### TASK REQUIREMENTS
Every line from the line containing "Where should I click to: Click the purple" through the end of the data is to be reproduced exactly, excluding pictures.

[Screenshot grounding data]
----------

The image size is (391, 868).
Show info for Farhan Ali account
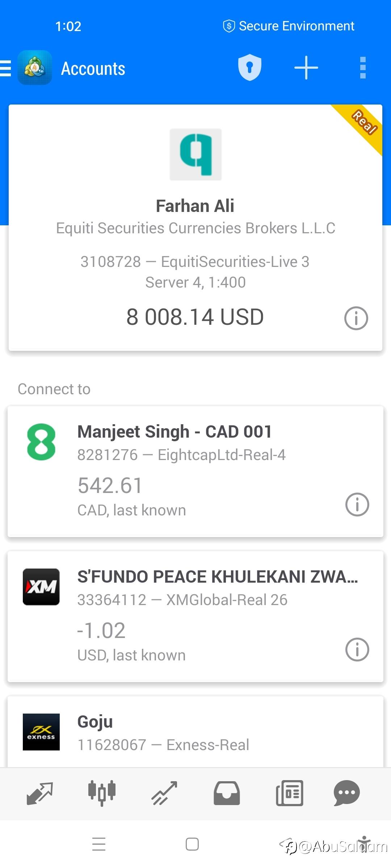(356, 318)
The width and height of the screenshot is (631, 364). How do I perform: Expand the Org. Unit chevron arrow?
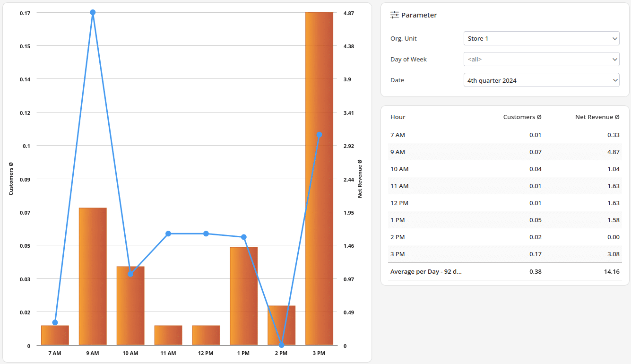tap(614, 38)
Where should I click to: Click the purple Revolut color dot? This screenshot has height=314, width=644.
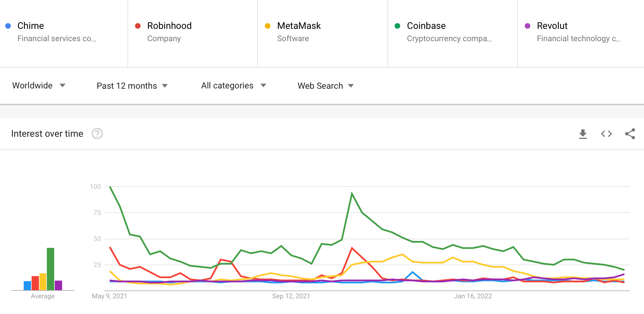tap(527, 26)
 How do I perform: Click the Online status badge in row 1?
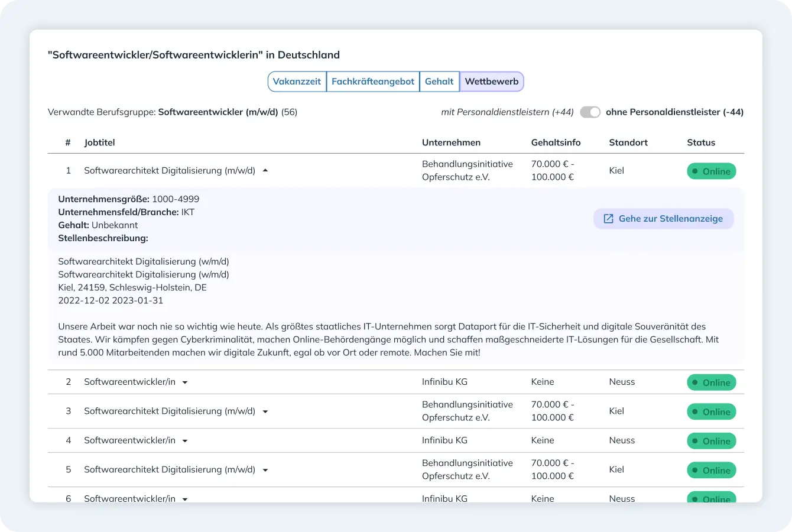[711, 171]
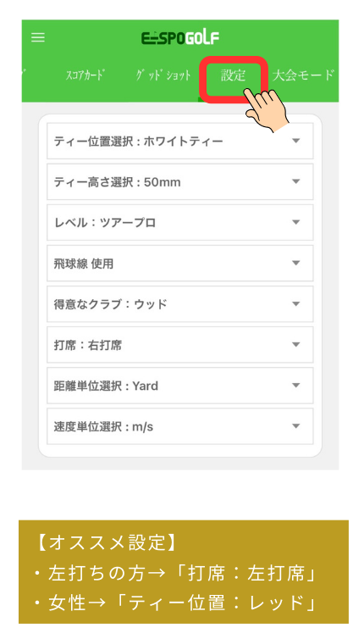Open the 速度単位選択：m/s dropdown
The image size is (364, 639).
[x=180, y=426]
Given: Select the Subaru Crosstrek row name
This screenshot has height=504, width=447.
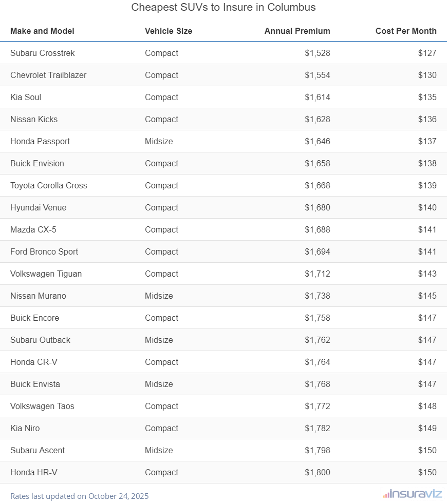Looking at the screenshot, I should tap(43, 53).
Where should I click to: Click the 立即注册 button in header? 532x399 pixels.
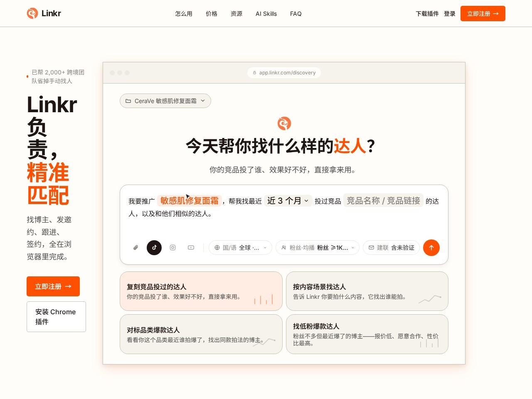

----------

### EXERCISE ANSWER
Where should I click to: Click the purple Revolut color dot? This screenshot has height=314, width=644.
tap(527, 26)
 How do I perform: Click the Online status badge in row 1?
[711, 171]
Open the 速度単位選択：m/s dropdown
The image size is (364, 639).
[x=180, y=426]
Given: Select the Subaru Crosstrek row name
This screenshot has height=504, width=447.
Looking at the screenshot, I should tap(43, 53).
Where should I click to: Click the 立即注册 button in header? 532x399 pixels.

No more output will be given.